Philippe Sands: East West Street

6. August 2016 | Von | Kategorie: Rezensionen

Sands, Philippe: East West Street. On the Origins of Genocide and Crimes against Humanity, London (Weidenfeld & Nicholson) 2016, 464 Seiten

jetzt auch auf deutsch:

Rückkehr nach Lemberg. Über die Ursprünge von Genozid und Verbrechen gegen die Menschlichkeit, Frankfurt/M (Fischer) 2018, 592 Seiten

Philippe Sands ist ein englischer Rechtswissenschaftler und Strafverteidiger, der an verschiedenen internationalen Strafgerichtshöfen tätig ist.
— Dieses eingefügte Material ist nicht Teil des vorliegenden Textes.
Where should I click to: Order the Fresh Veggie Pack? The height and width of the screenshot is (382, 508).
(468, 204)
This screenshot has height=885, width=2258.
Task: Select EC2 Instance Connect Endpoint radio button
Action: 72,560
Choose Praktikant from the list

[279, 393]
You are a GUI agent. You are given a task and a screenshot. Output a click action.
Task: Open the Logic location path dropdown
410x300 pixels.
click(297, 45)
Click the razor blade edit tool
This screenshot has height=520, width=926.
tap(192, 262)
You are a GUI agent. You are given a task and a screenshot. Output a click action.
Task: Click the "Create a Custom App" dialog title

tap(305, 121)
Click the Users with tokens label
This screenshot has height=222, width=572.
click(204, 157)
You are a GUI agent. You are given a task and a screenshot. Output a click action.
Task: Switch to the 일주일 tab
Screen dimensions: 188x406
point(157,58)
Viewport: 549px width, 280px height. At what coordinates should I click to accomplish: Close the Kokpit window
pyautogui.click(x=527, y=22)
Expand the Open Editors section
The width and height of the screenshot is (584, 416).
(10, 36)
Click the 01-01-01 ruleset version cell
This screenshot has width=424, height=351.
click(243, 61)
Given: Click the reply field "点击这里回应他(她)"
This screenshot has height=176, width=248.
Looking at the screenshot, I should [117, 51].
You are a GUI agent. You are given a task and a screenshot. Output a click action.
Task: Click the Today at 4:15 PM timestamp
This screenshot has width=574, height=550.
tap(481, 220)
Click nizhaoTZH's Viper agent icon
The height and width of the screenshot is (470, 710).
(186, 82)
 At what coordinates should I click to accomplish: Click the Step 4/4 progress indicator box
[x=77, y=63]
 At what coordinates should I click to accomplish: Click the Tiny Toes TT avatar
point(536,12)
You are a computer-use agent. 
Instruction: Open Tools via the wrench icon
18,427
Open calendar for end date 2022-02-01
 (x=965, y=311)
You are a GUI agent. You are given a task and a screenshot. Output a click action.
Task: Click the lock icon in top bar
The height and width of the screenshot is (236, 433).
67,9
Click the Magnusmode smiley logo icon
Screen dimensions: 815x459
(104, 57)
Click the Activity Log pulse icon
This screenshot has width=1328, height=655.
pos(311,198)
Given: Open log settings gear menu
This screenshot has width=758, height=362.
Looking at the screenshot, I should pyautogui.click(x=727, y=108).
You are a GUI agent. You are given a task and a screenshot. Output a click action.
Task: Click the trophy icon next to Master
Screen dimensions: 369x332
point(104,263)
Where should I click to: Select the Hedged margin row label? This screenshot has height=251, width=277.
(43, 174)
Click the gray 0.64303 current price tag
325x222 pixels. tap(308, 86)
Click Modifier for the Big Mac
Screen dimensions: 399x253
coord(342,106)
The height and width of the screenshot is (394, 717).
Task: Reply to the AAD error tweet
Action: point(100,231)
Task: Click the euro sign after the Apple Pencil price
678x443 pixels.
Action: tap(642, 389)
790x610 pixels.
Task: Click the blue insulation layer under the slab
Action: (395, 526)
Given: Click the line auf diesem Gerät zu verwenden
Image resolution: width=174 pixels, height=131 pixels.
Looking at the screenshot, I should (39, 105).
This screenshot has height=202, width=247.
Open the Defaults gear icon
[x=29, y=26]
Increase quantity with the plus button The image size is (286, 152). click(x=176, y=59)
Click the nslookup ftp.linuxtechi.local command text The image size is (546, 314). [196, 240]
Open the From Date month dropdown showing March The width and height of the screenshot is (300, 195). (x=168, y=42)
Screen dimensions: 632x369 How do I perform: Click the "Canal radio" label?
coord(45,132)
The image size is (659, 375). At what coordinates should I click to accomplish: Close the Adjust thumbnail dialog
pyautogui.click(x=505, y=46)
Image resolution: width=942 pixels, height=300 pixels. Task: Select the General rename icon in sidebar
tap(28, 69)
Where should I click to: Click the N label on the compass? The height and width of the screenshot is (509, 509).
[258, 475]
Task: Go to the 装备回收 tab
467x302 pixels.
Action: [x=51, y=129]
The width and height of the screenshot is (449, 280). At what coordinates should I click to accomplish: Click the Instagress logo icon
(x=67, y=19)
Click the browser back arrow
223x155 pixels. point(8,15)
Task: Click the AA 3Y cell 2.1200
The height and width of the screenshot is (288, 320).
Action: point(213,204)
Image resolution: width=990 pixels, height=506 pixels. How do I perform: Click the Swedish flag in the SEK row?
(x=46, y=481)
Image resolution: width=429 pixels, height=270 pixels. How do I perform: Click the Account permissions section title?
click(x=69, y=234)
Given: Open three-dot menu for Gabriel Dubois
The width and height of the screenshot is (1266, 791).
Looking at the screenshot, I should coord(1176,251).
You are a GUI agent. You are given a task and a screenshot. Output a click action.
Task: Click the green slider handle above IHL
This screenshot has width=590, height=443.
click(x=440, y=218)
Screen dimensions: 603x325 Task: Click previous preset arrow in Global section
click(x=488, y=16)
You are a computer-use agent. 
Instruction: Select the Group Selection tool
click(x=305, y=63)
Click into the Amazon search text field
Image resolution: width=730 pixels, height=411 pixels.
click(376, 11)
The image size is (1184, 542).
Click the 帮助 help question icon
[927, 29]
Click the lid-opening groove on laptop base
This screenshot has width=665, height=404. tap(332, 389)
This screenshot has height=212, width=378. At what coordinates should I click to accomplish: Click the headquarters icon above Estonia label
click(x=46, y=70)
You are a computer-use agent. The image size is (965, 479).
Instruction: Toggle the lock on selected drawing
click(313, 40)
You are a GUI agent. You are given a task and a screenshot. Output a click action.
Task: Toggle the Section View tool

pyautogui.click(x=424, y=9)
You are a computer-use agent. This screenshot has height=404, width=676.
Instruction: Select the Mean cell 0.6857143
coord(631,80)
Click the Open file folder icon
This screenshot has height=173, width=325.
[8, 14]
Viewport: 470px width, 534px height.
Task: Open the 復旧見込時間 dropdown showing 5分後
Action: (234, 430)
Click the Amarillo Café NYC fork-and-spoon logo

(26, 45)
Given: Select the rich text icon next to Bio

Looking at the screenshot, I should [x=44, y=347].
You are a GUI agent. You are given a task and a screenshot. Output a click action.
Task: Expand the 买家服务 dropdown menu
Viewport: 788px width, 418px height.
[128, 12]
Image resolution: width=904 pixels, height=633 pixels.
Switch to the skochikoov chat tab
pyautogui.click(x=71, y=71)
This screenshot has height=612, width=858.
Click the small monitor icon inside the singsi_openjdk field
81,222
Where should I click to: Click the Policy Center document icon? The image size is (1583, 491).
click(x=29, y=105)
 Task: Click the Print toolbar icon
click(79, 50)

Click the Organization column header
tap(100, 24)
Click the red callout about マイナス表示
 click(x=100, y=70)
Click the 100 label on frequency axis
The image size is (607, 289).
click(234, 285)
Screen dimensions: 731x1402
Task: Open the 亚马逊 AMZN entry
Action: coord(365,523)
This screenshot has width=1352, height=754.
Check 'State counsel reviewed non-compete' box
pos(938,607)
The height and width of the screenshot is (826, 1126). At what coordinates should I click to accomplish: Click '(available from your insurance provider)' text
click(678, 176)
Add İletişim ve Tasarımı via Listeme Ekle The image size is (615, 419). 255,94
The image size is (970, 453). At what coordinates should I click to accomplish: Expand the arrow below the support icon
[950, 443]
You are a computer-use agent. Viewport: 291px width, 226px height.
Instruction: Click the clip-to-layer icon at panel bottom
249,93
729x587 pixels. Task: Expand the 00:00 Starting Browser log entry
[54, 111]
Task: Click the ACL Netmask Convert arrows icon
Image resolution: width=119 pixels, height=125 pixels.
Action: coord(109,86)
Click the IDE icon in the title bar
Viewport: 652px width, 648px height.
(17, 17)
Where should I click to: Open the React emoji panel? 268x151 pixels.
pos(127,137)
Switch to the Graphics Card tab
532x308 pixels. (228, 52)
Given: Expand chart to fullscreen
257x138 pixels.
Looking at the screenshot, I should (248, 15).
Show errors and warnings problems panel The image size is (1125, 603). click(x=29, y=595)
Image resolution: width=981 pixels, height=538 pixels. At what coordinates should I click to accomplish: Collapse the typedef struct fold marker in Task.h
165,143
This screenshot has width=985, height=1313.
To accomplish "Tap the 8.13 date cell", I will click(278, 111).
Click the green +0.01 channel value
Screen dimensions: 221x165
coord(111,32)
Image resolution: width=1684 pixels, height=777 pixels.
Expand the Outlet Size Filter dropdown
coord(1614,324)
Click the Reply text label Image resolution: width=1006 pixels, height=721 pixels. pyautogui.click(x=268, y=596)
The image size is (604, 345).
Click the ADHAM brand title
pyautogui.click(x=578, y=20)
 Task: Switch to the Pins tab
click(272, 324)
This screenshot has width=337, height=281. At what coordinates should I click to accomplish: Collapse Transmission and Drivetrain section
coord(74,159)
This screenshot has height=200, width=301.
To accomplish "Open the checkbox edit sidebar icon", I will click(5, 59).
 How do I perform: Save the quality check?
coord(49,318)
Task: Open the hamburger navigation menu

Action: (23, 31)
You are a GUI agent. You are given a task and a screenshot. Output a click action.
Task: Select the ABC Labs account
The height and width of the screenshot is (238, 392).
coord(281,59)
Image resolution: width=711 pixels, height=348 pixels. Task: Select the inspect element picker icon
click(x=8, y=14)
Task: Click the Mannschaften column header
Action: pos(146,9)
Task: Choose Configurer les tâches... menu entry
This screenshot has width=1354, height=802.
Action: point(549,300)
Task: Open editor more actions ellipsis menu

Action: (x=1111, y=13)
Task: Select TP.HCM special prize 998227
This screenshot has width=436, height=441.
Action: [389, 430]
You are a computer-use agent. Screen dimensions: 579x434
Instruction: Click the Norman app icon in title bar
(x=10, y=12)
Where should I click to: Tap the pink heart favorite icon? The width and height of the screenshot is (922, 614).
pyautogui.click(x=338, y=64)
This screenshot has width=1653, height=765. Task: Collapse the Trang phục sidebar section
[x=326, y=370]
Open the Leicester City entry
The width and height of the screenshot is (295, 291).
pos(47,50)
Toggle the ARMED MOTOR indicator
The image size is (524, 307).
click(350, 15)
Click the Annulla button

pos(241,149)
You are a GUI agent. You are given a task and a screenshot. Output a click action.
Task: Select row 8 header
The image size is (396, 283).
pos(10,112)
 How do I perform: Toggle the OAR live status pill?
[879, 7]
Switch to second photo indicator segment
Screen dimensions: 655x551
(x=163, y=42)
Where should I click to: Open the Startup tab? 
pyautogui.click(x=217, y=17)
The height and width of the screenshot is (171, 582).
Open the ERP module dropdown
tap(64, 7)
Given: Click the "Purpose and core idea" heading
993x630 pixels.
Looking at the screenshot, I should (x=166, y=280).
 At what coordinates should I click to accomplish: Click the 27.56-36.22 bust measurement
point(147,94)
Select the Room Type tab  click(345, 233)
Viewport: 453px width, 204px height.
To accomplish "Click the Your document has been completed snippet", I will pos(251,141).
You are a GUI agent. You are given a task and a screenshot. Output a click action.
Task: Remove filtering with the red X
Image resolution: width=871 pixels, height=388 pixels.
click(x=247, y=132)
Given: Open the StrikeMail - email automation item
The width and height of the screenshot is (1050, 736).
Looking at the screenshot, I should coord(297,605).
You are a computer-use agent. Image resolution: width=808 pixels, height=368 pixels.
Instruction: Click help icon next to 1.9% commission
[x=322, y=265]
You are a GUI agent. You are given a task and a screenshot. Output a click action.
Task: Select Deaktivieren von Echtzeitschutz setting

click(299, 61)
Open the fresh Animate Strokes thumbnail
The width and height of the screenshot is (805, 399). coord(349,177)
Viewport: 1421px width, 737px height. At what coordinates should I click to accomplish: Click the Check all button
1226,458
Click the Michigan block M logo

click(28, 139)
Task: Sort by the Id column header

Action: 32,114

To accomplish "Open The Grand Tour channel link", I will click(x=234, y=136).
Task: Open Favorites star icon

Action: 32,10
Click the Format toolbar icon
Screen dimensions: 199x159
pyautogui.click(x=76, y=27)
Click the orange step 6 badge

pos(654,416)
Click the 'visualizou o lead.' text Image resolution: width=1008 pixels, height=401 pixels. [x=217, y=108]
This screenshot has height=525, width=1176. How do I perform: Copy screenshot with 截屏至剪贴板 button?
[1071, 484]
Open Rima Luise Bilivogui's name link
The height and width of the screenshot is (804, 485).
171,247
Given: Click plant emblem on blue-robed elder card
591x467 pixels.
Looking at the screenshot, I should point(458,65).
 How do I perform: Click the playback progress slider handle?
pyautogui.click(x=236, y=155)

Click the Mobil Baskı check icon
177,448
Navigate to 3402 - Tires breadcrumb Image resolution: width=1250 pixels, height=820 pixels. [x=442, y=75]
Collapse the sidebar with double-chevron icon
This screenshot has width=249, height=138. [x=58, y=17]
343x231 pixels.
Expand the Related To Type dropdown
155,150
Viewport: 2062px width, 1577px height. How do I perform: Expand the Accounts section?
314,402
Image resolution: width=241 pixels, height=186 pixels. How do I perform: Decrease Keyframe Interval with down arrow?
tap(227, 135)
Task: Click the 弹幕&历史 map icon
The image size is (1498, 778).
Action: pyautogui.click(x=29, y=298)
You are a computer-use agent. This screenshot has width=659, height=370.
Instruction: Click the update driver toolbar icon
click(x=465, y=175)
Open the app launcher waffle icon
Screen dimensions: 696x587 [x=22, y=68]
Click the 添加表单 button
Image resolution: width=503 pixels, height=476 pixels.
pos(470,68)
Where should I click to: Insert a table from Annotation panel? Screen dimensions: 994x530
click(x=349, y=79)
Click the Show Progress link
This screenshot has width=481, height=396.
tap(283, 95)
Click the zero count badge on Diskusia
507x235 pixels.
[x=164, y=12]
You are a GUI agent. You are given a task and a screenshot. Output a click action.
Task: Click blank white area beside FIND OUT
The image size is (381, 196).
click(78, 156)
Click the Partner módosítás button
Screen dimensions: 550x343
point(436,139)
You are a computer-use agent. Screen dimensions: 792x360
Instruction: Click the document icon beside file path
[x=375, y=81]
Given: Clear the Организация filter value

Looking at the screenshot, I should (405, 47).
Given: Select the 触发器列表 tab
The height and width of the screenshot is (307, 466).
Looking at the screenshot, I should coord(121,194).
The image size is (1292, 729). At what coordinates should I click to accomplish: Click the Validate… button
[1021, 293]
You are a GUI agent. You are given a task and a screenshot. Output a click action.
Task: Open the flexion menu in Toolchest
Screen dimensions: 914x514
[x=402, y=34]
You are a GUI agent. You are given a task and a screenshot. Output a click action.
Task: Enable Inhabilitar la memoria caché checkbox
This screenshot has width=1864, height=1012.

Sein leidenschaftliches Interesse gerade auch an der Geschichte des internationalen Strafrechts hat er des Öfteren bei Veranstaltungen im historischen Gerichtssaal des Internationalen Militärtribunals in Nürnberg (IMT) bewiesen. Eine Summe seiner Forschungen hat er nun in seinem neuen Buch „East West Street“ vorgelegt. Das Buch sticht aus der Fülle der Literatur über das IMT und die Geschichte des Völkerstrafrechts auf originelle Weise heraus.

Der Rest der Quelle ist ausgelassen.